◆ **TASK GOAL**
Below, find the line containing "Where should I click to: Click" and the line containing "Open the hamburger menu"; reproduce exactly those two and every line between them, omitting pictures.

MATERIAL PROVIDED: Begin

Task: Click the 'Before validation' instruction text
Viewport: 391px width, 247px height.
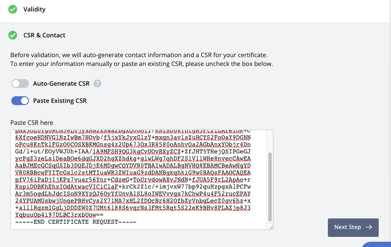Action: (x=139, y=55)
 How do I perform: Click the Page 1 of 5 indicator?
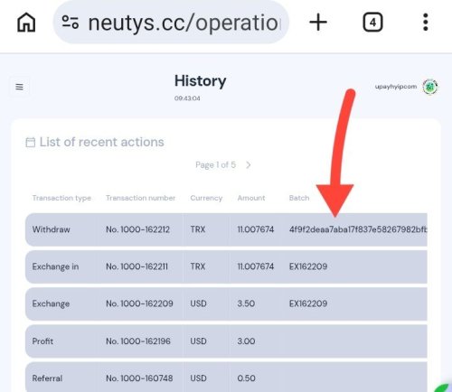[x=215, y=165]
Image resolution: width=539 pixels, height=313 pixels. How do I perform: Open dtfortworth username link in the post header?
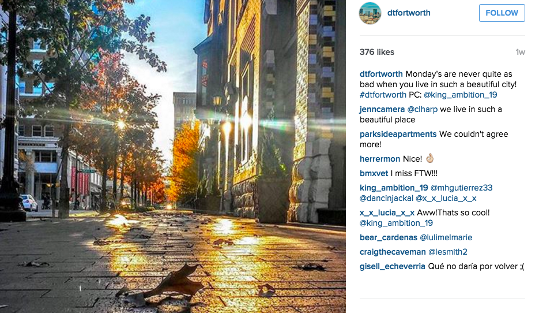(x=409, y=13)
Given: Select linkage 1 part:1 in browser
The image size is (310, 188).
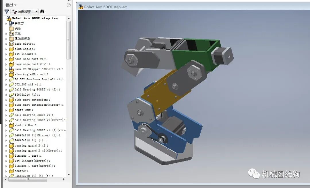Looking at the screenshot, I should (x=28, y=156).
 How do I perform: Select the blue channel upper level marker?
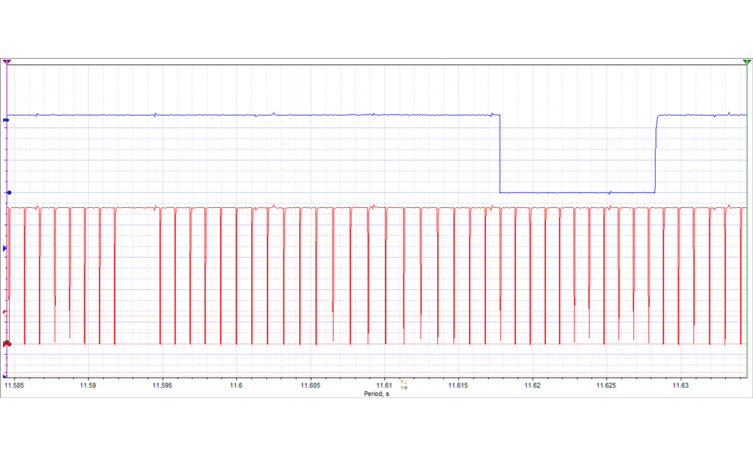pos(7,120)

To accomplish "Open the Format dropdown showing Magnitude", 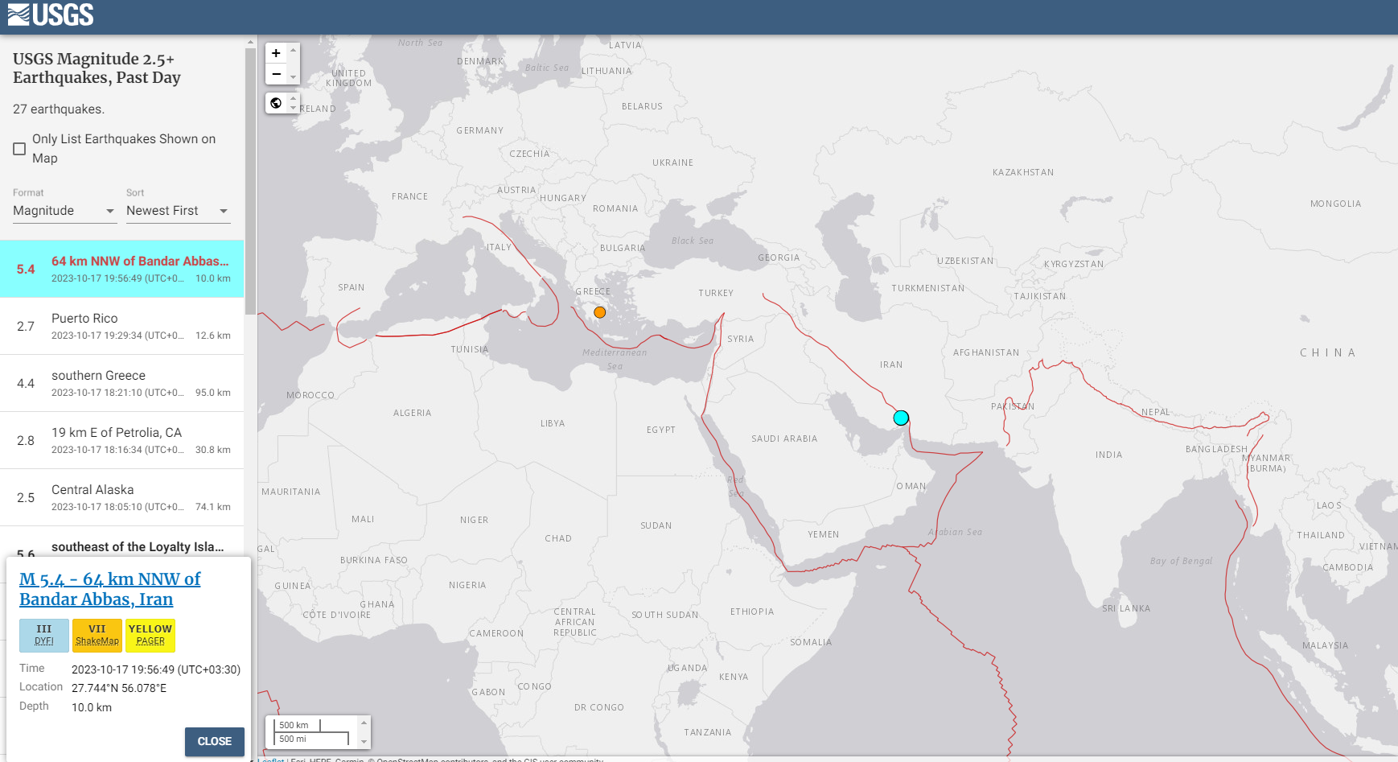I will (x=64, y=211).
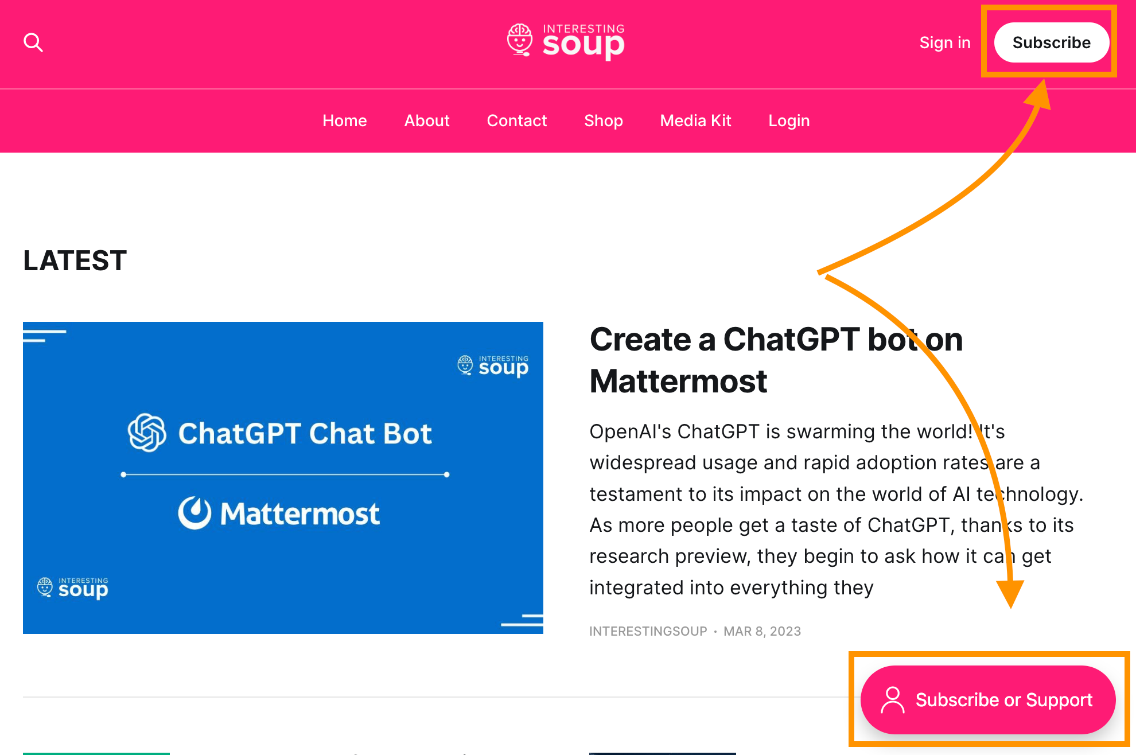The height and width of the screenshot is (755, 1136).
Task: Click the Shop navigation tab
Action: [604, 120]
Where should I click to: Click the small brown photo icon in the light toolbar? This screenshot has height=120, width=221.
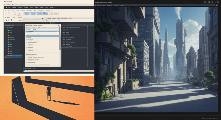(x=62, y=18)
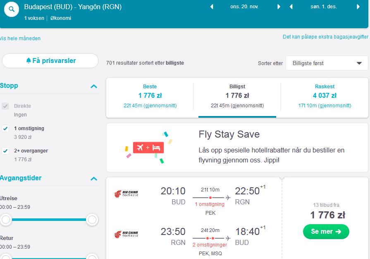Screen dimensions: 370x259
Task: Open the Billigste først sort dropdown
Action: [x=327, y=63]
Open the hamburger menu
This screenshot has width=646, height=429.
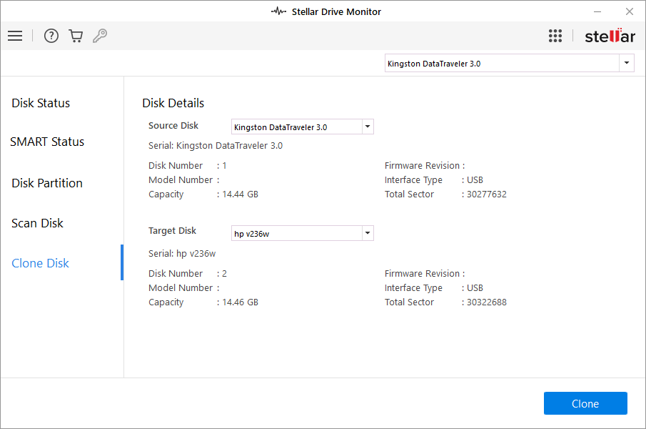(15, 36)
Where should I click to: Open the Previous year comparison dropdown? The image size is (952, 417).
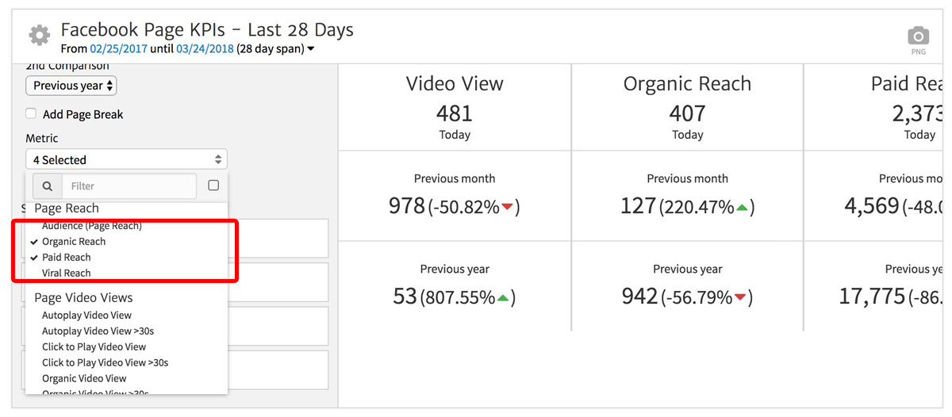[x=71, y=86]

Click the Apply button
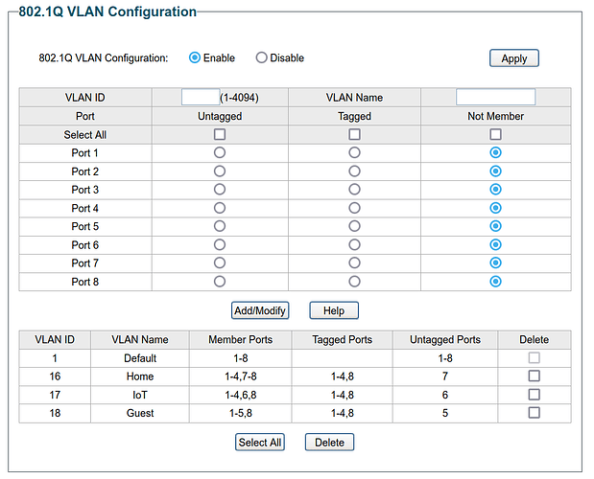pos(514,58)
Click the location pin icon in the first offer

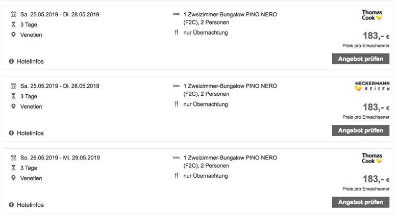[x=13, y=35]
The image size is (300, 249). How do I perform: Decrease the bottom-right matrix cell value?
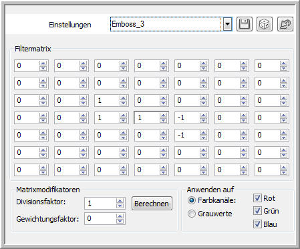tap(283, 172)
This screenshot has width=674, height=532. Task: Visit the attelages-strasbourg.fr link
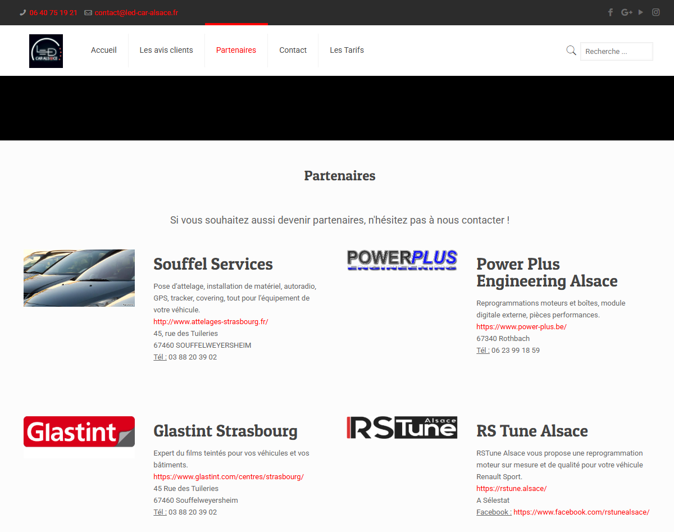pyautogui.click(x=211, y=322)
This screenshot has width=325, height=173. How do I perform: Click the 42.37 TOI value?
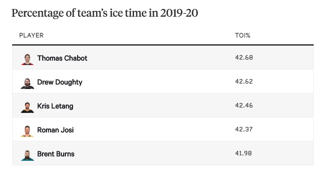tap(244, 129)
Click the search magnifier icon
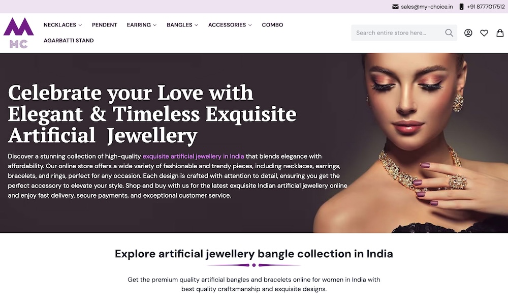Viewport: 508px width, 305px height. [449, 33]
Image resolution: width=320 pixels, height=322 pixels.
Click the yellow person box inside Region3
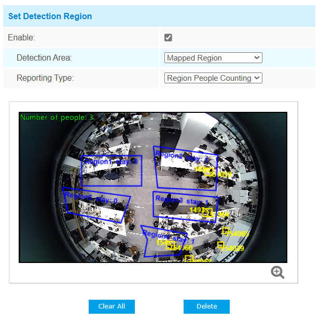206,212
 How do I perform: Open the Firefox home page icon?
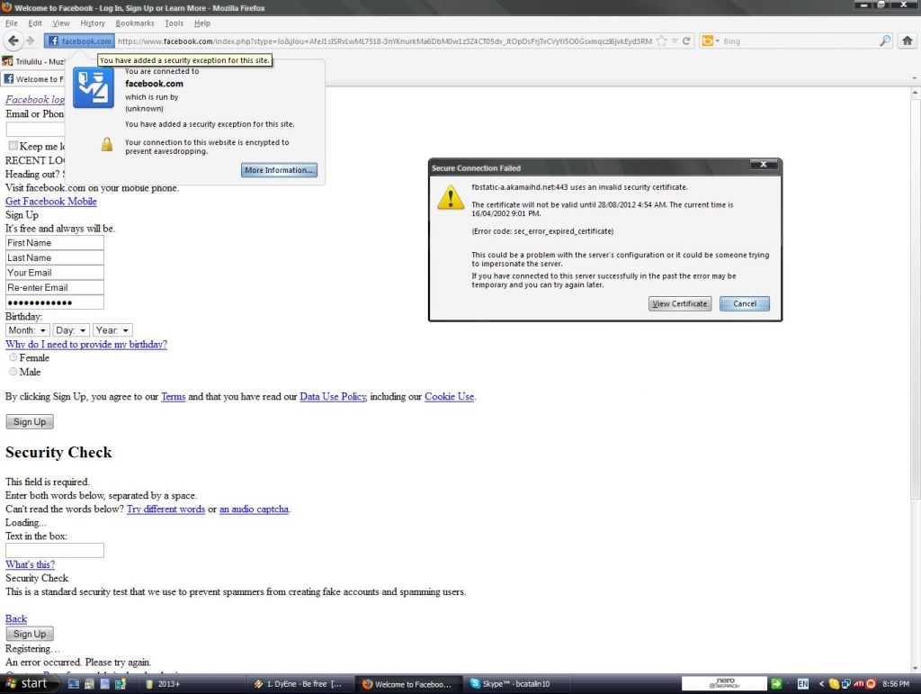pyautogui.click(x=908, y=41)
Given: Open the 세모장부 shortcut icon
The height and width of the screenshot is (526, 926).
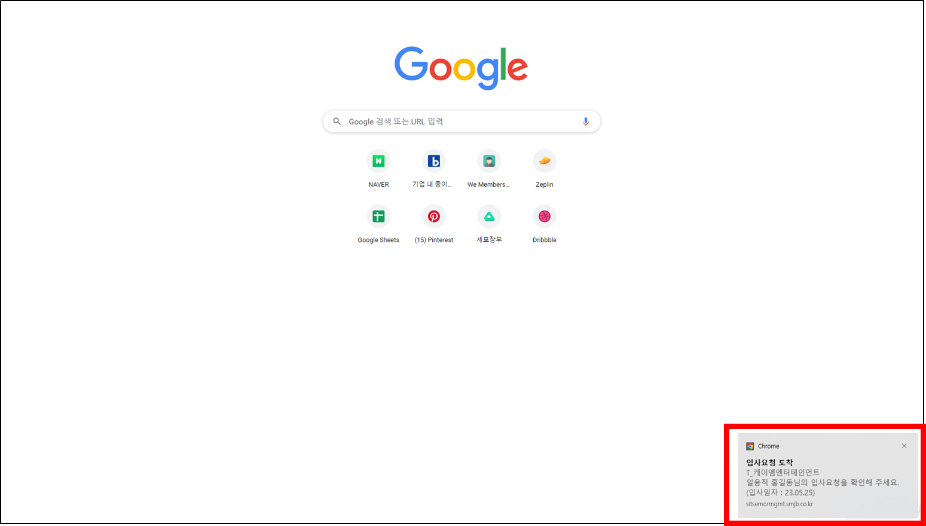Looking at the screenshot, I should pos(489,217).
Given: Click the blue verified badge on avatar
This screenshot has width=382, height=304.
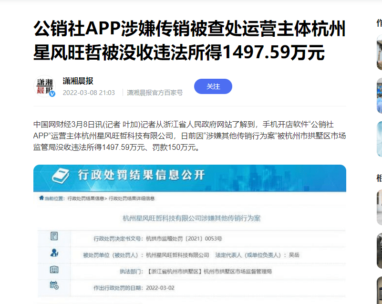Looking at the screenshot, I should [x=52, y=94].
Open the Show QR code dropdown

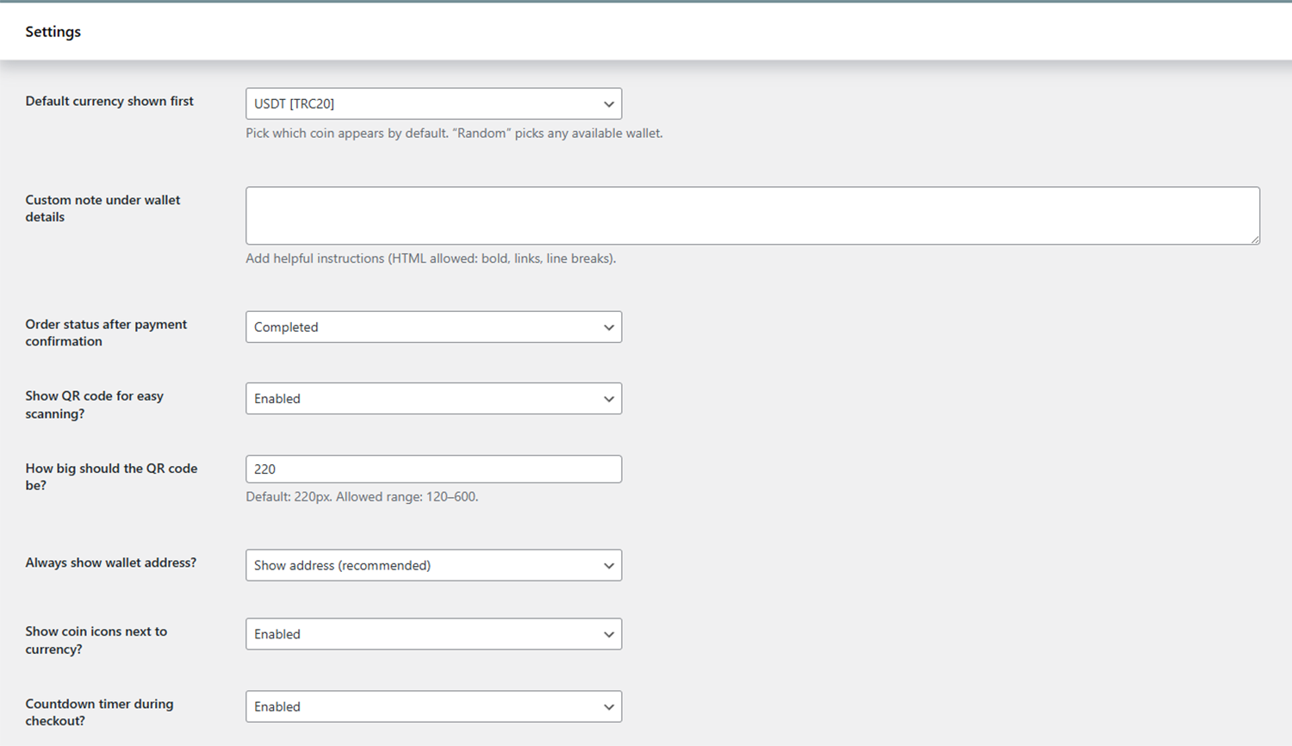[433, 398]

MATERIAL PROVIDED: End

◆ **EXERCISE ANSWER**
Where should I click to: Click the small brown photo icon in the light toolbar? This screenshot has height=120, width=221.
(x=62, y=18)
Screen dimensions: 370x259
Task: Open the Billigste først sort dropdown
Action: [x=327, y=63]
Open the hamburger menu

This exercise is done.